Aim of the exercise. Return, word for word, only the lines of the data below that lie between the line with "Given: Open the Aggregate node" and the line with "Task: Collapse the Explorer", those two lines included.

Provided records.
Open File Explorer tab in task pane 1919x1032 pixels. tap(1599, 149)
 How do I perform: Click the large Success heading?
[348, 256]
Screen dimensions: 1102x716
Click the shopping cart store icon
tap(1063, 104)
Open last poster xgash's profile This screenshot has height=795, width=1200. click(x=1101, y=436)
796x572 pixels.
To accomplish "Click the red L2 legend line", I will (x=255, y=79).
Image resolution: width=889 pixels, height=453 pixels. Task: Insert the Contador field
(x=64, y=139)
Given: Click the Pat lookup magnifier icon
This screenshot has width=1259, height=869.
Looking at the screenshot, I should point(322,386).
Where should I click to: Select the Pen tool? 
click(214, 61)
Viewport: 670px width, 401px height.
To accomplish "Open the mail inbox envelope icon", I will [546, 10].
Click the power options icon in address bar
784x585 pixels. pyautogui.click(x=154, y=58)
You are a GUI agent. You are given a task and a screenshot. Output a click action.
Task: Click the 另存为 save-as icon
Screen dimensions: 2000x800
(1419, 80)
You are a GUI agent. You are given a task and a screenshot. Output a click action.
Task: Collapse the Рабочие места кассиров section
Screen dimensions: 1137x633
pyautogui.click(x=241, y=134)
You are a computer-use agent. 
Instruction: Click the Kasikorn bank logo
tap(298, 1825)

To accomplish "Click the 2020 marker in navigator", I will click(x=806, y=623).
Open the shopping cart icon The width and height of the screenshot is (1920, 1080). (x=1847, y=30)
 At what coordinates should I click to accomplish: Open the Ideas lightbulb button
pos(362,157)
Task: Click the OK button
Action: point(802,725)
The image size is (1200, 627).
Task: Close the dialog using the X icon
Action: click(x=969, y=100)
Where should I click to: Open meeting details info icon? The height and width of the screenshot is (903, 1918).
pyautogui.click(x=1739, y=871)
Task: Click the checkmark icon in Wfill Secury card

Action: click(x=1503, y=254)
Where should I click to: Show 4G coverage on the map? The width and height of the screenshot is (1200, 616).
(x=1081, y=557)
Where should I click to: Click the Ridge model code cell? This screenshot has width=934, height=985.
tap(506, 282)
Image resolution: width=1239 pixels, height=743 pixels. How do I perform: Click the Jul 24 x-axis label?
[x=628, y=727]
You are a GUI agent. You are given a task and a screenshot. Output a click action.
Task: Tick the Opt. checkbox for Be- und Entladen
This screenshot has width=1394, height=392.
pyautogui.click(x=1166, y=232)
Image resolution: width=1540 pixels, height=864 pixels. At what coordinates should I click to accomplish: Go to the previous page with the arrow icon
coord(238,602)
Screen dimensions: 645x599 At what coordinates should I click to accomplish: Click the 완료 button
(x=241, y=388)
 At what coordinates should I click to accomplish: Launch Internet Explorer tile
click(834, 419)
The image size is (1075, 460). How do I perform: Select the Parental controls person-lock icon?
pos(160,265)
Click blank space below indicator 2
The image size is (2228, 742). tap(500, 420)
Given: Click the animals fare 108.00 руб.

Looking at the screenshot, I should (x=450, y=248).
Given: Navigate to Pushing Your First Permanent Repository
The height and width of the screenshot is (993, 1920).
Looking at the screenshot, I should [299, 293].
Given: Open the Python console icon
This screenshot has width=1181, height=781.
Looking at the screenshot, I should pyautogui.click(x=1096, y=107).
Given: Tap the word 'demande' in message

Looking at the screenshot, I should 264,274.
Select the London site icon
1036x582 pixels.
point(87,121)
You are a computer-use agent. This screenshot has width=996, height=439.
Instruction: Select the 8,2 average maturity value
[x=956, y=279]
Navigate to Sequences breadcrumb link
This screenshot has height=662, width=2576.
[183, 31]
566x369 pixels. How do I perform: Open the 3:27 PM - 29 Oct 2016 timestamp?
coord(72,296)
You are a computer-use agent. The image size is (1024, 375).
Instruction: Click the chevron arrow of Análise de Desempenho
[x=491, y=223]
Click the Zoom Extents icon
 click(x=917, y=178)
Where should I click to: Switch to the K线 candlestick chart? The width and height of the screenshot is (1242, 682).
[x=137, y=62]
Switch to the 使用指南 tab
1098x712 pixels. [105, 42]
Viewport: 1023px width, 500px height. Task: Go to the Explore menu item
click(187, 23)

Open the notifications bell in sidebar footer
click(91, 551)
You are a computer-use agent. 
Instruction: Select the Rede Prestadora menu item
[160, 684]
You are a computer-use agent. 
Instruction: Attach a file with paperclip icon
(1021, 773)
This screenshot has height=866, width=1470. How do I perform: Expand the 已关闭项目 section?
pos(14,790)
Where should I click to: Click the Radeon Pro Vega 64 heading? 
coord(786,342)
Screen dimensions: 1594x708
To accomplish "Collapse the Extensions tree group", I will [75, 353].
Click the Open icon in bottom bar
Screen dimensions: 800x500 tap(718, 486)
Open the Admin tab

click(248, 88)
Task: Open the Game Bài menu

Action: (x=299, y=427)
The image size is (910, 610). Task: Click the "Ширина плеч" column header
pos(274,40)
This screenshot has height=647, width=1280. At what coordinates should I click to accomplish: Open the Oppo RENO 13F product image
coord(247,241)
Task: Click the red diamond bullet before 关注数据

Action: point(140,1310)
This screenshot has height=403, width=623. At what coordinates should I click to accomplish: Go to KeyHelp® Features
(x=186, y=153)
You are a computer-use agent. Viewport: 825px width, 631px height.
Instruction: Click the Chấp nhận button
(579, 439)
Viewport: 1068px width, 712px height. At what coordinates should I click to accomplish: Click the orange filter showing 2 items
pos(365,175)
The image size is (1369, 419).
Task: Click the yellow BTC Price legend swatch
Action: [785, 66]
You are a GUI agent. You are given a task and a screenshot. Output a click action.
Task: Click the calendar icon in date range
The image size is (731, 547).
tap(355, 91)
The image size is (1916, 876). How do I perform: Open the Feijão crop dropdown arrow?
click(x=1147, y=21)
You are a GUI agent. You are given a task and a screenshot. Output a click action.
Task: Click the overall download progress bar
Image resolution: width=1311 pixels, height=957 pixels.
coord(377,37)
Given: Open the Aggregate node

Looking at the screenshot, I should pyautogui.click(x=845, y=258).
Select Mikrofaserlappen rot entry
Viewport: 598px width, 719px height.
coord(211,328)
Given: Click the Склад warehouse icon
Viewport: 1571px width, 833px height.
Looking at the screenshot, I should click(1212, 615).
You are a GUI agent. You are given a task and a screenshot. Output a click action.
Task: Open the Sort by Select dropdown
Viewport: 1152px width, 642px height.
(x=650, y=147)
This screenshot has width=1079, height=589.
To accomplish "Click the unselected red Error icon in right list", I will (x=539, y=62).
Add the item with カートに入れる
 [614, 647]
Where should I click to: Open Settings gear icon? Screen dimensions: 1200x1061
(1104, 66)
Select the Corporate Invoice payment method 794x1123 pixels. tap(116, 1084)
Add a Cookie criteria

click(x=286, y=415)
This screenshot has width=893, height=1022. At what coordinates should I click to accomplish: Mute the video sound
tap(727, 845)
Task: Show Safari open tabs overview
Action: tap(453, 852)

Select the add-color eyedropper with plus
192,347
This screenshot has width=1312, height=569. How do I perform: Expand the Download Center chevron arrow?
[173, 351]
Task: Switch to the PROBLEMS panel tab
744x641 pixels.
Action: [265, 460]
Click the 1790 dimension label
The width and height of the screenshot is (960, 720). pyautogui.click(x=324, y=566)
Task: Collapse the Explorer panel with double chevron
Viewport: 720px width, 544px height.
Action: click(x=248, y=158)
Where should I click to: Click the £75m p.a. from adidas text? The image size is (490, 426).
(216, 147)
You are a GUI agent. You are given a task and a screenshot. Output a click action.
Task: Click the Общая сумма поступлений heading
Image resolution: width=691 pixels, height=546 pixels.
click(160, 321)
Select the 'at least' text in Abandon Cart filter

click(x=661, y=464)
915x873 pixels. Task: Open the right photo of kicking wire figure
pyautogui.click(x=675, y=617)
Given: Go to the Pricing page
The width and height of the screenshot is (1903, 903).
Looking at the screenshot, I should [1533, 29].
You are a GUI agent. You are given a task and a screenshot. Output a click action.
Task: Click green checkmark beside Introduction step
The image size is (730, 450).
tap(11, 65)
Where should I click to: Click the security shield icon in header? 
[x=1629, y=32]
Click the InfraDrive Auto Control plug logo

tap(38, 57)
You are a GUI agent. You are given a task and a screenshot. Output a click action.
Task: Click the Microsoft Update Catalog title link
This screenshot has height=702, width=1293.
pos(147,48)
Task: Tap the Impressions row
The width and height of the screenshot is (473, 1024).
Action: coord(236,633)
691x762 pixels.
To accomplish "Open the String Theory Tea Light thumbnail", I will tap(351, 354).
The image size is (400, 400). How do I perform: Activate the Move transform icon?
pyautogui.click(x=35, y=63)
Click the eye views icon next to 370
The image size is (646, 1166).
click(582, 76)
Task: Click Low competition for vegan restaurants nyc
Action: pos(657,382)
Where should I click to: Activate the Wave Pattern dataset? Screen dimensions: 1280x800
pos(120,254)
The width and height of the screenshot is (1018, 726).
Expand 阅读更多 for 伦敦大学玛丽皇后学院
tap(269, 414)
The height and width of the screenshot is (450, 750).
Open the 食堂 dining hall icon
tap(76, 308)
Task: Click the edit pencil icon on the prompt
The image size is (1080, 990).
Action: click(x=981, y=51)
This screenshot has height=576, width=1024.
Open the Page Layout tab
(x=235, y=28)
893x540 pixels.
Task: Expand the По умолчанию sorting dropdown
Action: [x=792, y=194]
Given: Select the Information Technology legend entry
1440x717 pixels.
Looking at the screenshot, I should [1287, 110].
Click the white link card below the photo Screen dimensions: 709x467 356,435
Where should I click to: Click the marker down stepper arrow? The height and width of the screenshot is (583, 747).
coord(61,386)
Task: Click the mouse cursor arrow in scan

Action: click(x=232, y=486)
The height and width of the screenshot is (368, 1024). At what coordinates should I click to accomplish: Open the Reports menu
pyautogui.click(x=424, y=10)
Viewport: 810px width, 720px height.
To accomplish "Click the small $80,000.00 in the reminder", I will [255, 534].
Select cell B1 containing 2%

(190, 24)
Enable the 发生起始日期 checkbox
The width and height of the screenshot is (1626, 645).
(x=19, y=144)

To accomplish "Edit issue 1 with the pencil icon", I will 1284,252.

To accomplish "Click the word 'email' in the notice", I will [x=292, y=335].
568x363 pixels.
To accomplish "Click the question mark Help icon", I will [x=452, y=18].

Completed task.
Given: Open the Aggregate node

Looking at the screenshot, I should pyautogui.click(x=845, y=258).
Select Mikrofaserlappen rot entry
Viewport: 598px width, 719px height.
coord(211,328)
Given: Click the Склад warehouse icon
Viewport: 1571px width, 833px height.
Looking at the screenshot, I should click(1212, 615).
You are a GUI agent. You are given a task and a screenshot. Output a click action.
Task: Open the Sort by Select dropdown
Viewport: 1152px width, 642px height.
(x=650, y=147)
This screenshot has width=1079, height=589.
To accomplish "Click the unselected red Error icon in right list", I will (x=539, y=62).
Add the item with カートに入れる
 [614, 647]
Where should I click to: Open Settings gear icon? Screen dimensions: 1200x1061
(1104, 66)
Select the Corporate Invoice payment method 794x1123 pixels. tap(116, 1084)
Add a Cookie criteria

click(x=286, y=415)
This screenshot has width=893, height=1022. At what coordinates should I click to accomplish: Mute the video sound
tap(727, 845)
Task: Show Safari open tabs overview
Action: tap(453, 852)

Select the add-color eyedropper with plus
192,347
This screenshot has width=1312, height=569. How do I perform: Expand the Download Center chevron arrow?
[173, 351]
Task: Switch to the PROBLEMS panel tab
744x641 pixels.
Action: [265, 460]
Click the 1790 dimension label
The width and height of the screenshot is (960, 720). pyautogui.click(x=324, y=566)
Task: Collapse the Explorer panel with double chevron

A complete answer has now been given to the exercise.